### PROMPT
Below are several records. Retype exactly those lines running from the one with "At what coordinates should I click to accomplish: Click the home" through the one with "Click the 初期化 eraser reset button", end lines included, and no others.

### RECORD EXCERPTS
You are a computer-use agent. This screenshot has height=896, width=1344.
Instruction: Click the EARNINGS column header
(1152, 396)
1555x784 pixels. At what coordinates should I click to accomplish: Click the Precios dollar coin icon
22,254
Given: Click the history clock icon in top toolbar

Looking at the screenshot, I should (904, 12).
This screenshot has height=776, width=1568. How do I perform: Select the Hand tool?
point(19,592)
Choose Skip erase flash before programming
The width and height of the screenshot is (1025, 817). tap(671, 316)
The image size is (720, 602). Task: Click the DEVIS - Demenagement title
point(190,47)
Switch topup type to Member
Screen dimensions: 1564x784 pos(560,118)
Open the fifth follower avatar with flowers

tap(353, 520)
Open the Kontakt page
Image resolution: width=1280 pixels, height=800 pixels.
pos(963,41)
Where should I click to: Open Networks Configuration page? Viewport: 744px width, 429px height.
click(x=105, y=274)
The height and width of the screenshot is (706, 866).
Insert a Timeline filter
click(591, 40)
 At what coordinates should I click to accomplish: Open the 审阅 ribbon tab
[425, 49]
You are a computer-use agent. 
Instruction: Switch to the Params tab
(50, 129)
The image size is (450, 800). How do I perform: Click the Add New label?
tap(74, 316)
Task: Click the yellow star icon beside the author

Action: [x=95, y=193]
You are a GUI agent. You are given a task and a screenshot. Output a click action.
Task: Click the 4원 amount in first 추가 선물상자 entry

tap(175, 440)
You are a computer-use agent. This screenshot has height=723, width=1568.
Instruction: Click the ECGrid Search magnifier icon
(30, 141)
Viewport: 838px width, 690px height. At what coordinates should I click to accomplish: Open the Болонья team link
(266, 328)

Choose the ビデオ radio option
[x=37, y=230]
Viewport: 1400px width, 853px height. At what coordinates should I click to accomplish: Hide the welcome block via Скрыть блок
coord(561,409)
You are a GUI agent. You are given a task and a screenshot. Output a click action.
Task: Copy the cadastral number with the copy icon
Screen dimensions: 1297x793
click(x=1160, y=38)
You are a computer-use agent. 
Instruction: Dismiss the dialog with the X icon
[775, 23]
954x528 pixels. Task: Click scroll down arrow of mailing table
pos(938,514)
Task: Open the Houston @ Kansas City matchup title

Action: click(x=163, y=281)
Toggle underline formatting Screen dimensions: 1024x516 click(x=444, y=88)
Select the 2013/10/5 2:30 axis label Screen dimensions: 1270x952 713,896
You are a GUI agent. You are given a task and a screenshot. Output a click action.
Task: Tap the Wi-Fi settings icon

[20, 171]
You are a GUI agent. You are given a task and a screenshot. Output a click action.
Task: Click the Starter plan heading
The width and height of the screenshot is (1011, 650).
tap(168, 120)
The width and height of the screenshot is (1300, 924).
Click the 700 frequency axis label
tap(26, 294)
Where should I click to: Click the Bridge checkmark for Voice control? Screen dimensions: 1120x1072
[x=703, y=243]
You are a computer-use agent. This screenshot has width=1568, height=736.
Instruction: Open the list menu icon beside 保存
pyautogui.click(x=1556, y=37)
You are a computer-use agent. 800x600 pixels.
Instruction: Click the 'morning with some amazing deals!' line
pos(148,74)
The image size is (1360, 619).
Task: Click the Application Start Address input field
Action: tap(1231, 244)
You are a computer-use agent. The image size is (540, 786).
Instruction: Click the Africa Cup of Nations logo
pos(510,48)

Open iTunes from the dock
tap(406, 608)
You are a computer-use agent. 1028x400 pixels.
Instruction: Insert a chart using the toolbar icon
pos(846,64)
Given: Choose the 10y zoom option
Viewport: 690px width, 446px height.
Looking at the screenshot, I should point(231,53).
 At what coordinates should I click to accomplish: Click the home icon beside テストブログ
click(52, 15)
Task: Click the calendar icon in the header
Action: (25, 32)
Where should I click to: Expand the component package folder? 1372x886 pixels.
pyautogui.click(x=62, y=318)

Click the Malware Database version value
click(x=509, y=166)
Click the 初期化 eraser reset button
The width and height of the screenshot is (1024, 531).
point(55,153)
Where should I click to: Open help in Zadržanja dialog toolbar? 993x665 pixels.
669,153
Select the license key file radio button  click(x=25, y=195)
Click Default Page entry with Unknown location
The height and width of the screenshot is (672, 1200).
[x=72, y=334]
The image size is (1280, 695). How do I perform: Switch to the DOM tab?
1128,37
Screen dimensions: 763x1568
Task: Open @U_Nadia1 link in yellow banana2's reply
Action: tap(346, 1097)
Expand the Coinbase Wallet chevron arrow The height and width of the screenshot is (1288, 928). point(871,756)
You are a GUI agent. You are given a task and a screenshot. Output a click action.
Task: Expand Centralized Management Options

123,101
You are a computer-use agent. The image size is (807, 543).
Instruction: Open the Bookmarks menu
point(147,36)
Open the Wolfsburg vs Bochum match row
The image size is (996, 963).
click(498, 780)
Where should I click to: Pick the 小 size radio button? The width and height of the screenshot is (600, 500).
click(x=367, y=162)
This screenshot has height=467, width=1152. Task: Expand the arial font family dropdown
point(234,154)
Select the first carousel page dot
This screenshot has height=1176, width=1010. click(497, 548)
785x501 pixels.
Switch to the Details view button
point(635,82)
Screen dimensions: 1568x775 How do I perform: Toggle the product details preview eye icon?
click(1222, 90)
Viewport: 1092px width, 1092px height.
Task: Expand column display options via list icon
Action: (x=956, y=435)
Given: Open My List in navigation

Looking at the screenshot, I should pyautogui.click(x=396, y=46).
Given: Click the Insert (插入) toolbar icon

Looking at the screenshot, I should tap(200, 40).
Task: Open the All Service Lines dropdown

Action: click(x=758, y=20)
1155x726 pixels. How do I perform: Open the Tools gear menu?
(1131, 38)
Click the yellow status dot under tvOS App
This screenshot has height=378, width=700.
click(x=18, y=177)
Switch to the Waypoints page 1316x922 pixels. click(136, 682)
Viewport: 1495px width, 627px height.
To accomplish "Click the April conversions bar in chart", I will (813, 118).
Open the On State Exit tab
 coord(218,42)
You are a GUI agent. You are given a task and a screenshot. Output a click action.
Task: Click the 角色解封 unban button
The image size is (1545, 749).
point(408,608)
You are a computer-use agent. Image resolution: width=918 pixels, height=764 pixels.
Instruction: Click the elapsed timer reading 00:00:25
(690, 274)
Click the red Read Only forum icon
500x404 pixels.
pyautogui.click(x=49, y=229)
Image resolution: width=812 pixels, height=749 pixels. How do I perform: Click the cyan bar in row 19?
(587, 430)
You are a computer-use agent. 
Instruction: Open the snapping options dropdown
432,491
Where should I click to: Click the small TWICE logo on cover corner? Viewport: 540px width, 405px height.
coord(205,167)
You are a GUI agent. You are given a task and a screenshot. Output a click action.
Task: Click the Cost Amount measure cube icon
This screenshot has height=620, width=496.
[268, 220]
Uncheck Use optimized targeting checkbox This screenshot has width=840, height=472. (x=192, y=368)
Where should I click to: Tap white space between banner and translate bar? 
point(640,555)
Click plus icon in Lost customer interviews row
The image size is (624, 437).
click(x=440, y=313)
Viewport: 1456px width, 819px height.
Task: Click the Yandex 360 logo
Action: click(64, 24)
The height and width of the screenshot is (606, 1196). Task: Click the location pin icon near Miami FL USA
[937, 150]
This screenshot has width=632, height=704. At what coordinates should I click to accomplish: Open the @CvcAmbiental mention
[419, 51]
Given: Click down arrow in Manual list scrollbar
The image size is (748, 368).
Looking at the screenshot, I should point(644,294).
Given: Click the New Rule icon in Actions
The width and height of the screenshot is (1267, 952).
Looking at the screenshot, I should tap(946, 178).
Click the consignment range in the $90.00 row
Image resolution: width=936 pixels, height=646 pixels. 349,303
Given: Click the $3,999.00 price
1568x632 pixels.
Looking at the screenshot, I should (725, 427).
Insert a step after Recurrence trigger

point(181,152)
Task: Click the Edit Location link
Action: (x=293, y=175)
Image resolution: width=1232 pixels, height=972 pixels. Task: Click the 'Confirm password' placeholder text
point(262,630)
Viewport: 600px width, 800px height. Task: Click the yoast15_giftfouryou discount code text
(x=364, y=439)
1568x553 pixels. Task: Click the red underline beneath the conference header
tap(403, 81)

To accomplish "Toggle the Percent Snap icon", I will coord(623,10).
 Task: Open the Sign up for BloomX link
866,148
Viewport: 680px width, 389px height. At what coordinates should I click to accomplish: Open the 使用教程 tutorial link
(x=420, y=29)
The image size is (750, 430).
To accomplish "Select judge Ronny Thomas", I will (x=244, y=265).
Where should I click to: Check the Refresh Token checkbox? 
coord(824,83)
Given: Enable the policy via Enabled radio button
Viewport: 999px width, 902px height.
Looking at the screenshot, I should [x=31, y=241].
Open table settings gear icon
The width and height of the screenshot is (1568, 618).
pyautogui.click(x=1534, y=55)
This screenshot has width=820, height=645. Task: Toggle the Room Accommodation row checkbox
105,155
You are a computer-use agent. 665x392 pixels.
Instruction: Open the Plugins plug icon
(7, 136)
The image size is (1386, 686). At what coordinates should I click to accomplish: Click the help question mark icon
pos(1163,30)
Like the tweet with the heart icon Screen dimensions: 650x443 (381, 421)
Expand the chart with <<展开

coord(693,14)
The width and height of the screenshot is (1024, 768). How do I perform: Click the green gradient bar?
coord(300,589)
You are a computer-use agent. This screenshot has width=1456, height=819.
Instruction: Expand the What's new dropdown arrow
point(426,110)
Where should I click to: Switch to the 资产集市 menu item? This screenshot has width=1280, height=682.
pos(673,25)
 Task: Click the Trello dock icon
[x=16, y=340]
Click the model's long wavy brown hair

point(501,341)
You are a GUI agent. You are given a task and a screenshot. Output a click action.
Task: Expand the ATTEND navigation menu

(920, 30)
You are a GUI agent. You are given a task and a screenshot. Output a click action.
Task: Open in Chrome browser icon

### COMPLETED TASK
 At what coordinates should I click to accomplish: Click the home icon beside テストブログ
click(52, 15)
Task: Click the calendar icon in the header
Action: (25, 32)
Where should I click to: Expand the component package folder? 1372x886 pixels.
pyautogui.click(x=62, y=318)

Click the Malware Database version value
click(x=509, y=166)
Click the 初期化 eraser reset button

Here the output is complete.